[Raw records]
(begin)

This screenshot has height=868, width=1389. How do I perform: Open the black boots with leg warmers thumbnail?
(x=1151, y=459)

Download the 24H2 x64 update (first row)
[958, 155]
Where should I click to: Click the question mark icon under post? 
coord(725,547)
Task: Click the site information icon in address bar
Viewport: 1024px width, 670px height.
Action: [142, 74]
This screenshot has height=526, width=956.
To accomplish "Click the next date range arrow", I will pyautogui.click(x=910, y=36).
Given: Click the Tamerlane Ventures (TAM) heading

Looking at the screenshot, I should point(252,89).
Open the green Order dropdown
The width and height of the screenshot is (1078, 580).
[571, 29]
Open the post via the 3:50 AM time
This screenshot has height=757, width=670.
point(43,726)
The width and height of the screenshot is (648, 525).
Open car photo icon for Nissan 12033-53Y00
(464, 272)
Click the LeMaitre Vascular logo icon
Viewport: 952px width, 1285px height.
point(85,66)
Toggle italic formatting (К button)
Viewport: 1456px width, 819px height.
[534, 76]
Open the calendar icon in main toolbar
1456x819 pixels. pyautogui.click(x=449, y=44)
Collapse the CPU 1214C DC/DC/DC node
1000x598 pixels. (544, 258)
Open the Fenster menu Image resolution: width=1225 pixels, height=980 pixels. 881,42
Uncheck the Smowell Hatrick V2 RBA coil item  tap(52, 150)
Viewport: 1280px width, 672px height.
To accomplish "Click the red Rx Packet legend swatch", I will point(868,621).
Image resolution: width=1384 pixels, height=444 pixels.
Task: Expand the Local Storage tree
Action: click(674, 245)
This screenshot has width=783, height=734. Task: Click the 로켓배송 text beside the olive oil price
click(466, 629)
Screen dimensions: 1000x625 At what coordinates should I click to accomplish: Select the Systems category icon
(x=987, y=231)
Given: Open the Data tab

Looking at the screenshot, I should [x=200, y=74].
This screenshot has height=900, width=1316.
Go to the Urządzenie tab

(end)

** WHAT YOU WILL DO **
Reproduce all of the material above, substituting "URL bar" for "address bar" and changing nothing else.

** ANSWER TO THE EXERCISE **
This screenshot has height=868, width=1389. How do I perform: Open the black boots with leg warmers thumbnail?
(x=1151, y=459)

Download the 24H2 x64 update (first row)
[958, 155]
Where should I click to: Click the question mark icon under post? 
coord(725,547)
Task: Click the site information icon in URL bar
Viewport: 1024px width, 670px height.
Action: [142, 74]
This screenshot has height=526, width=956.
To accomplish "Click the next date range arrow", I will pyautogui.click(x=910, y=36).
Given: Click the Tamerlane Ventures (TAM) heading

Looking at the screenshot, I should point(252,89).
Open the green Order dropdown
The width and height of the screenshot is (1078, 580).
[571, 29]
Open the post via the 3:50 AM time
This screenshot has height=757, width=670.
point(43,726)
The width and height of the screenshot is (648, 525).
Open car photo icon for Nissan 12033-53Y00
(464, 272)
Click the LeMaitre Vascular logo icon
Viewport: 952px width, 1285px height.
point(85,66)
Toggle italic formatting (К button)
Viewport: 1456px width, 819px height.
[534, 76]
Open the calendar icon in main toolbar
1456x819 pixels. pyautogui.click(x=449, y=44)
Collapse the CPU 1214C DC/DC/DC node
1000x598 pixels. (544, 258)
Open the Fenster menu Image resolution: width=1225 pixels, height=980 pixels. 881,42
Uncheck the Smowell Hatrick V2 RBA coil item  tap(52, 150)
Viewport: 1280px width, 672px height.
To accomplish "Click the red Rx Packet legend swatch", I will point(868,621).
Image resolution: width=1384 pixels, height=444 pixels.
Task: Expand the Local Storage tree
Action: click(674, 245)
This screenshot has width=783, height=734. Task: Click the 로켓배송 text beside the olive oil price
click(466, 629)
Screen dimensions: 1000x625 At what coordinates should I click to accomplish: Select the Systems category icon
(x=987, y=231)
Given: Open the Data tab

Looking at the screenshot, I should [x=200, y=74].
This screenshot has height=900, width=1316.
Go to the Urządzenie tab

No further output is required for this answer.